### REQUIRED WORK
Please give, word for word, the line containing "This screenshot has width=1400, height=864." and every line that comes after it in the data below.

### Excerpts from a dataset
═══

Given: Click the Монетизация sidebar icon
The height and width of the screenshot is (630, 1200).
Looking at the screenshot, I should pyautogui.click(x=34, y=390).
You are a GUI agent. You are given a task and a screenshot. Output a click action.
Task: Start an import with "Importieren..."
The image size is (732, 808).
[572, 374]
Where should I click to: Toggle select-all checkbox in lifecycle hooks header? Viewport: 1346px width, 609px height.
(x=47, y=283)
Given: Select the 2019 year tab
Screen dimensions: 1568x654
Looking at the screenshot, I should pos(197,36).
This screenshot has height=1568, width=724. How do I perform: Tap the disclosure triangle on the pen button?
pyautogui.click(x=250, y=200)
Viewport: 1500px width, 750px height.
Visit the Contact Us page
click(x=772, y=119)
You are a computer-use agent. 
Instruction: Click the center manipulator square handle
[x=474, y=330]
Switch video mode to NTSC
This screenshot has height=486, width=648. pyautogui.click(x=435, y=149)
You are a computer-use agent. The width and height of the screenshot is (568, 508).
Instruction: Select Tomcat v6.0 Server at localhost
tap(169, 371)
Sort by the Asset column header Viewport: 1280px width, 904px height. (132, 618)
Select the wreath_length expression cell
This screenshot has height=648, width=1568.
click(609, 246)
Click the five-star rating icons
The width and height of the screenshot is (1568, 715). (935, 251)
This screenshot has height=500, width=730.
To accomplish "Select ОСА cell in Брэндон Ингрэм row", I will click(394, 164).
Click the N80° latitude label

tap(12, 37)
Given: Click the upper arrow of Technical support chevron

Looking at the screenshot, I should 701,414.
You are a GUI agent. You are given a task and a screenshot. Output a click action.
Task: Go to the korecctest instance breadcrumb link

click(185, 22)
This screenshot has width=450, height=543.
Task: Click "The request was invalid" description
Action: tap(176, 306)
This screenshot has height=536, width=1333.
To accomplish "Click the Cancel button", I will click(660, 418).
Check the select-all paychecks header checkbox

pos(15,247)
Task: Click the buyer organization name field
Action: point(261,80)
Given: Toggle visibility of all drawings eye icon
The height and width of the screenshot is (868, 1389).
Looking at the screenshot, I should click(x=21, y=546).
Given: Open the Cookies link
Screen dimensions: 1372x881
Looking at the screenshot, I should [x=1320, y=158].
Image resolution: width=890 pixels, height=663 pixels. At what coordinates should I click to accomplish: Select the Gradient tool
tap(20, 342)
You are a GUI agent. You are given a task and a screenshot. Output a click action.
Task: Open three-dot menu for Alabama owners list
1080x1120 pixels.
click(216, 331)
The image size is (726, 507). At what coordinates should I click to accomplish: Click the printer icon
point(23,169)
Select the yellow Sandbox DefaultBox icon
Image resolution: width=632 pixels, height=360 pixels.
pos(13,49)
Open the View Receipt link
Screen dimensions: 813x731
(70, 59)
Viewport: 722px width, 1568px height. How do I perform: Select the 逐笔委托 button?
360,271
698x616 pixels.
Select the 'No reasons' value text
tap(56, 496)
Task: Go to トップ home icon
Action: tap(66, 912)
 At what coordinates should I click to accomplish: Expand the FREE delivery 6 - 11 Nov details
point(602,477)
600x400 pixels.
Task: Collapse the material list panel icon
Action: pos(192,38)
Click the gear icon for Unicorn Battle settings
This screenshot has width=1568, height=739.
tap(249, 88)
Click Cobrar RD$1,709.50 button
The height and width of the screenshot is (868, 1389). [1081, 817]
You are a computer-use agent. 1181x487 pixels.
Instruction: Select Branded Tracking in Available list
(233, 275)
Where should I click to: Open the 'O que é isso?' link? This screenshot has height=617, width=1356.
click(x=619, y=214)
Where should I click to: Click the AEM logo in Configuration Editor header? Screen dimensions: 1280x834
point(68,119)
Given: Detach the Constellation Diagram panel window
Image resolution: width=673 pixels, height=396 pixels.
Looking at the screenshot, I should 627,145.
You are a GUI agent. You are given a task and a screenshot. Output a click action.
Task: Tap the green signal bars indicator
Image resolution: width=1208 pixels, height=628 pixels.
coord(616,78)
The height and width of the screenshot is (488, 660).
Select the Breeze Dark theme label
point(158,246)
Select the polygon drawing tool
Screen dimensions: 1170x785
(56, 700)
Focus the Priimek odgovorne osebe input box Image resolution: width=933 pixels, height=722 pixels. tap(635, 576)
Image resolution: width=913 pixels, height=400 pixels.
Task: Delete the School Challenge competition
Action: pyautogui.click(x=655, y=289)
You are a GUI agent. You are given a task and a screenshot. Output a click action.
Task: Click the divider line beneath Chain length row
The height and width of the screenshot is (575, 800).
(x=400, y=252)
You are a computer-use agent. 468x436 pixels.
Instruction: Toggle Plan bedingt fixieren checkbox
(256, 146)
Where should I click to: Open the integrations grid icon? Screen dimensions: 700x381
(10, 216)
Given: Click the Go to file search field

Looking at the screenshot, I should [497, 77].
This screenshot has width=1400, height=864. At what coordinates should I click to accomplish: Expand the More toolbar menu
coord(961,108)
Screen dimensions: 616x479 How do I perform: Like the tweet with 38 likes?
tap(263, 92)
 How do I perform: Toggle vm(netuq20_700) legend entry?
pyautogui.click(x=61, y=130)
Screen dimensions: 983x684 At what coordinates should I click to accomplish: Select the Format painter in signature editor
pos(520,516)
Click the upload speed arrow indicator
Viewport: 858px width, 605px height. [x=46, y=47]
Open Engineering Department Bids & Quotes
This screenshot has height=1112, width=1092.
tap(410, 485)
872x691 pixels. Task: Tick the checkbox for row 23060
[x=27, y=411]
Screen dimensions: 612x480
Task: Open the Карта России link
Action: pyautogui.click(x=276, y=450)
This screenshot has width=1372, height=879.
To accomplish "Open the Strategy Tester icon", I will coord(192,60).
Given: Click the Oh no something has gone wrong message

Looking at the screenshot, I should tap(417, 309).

═══

### RESULT OF THE EXERCISE
This screenshot has width=1400, height=864. At what coordinates should I click to accomplish: Expand the More toolbar menu
coord(961,108)
Screen dimensions: 616x479 How do I perform: Like the tweet with 38 likes?
tap(263, 92)
 How do I perform: Toggle vm(netuq20_700) legend entry?
pyautogui.click(x=61, y=130)
Screen dimensions: 983x684 At what coordinates should I click to accomplish: Select the Format painter in signature editor
pos(520,516)
Click the upload speed arrow indicator
Viewport: 858px width, 605px height. [x=46, y=47]
Open Engineering Department Bids & Quotes
This screenshot has height=1112, width=1092.
tap(410, 485)
872x691 pixels. Task: Tick the checkbox for row 23060
[x=27, y=411]
Screen dimensions: 612x480
Task: Open the Карта России link
Action: pyautogui.click(x=276, y=450)
This screenshot has width=1372, height=879.
To accomplish "Open the Strategy Tester icon", I will coord(192,60).
Given: Click the Oh no something has gone wrong message

Looking at the screenshot, I should tap(417, 309).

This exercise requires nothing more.